> _What is needed_: Once the line containing "Given: Enable the 使用效率双倍符 checkbox" is found, return it and every line that follows, up to and including the final line of the material, exactly as written.

> _Given information_:
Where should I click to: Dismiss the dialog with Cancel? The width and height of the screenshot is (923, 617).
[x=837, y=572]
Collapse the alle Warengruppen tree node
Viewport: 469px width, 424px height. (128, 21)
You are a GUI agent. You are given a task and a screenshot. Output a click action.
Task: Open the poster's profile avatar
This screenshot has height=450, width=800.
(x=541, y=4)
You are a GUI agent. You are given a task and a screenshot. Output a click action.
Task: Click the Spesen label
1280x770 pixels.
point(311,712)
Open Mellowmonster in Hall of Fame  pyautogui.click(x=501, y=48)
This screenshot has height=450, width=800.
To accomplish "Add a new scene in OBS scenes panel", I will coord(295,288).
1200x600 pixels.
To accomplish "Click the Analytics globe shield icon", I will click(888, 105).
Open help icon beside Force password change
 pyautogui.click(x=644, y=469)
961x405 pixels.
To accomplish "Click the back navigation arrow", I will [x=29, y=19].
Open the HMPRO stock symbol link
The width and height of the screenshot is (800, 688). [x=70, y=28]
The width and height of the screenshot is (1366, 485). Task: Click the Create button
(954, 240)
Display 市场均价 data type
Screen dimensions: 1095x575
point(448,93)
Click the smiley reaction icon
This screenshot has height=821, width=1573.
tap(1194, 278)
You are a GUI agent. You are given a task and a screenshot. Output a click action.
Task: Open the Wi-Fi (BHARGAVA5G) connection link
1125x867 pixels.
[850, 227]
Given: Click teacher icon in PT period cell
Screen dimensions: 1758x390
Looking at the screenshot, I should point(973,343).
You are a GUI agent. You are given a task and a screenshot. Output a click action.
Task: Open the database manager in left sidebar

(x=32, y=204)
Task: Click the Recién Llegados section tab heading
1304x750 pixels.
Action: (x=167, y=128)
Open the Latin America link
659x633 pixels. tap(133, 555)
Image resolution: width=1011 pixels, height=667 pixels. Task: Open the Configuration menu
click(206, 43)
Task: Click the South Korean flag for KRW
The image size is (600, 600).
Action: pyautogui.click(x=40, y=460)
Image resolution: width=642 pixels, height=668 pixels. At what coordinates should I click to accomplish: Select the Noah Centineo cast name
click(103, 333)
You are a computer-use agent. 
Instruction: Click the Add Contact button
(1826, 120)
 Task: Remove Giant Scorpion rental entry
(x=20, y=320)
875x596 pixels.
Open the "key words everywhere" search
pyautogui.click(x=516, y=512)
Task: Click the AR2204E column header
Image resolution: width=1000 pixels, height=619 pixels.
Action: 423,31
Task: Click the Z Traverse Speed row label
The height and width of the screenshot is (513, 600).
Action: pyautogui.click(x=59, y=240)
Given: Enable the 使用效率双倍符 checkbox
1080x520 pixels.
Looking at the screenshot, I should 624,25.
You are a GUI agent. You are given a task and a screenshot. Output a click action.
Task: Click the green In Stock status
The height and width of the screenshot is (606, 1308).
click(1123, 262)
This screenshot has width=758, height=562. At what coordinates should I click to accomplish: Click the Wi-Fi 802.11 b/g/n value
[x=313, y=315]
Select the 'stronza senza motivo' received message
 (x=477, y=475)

> _Task output_:
Given: Enable the 使用效率双倍符 checkbox
1080x520 pixels.
Looking at the screenshot, I should 624,25.
You are a GUI agent. You are given a task and a screenshot. Output a click action.
Task: Click the green In Stock status
The height and width of the screenshot is (606, 1308).
click(1123, 262)
This screenshot has width=758, height=562. At what coordinates should I click to accomplish: Click the Wi-Fi 802.11 b/g/n value
[x=313, y=315]
Select the 'stronza senza motivo' received message
 (x=477, y=475)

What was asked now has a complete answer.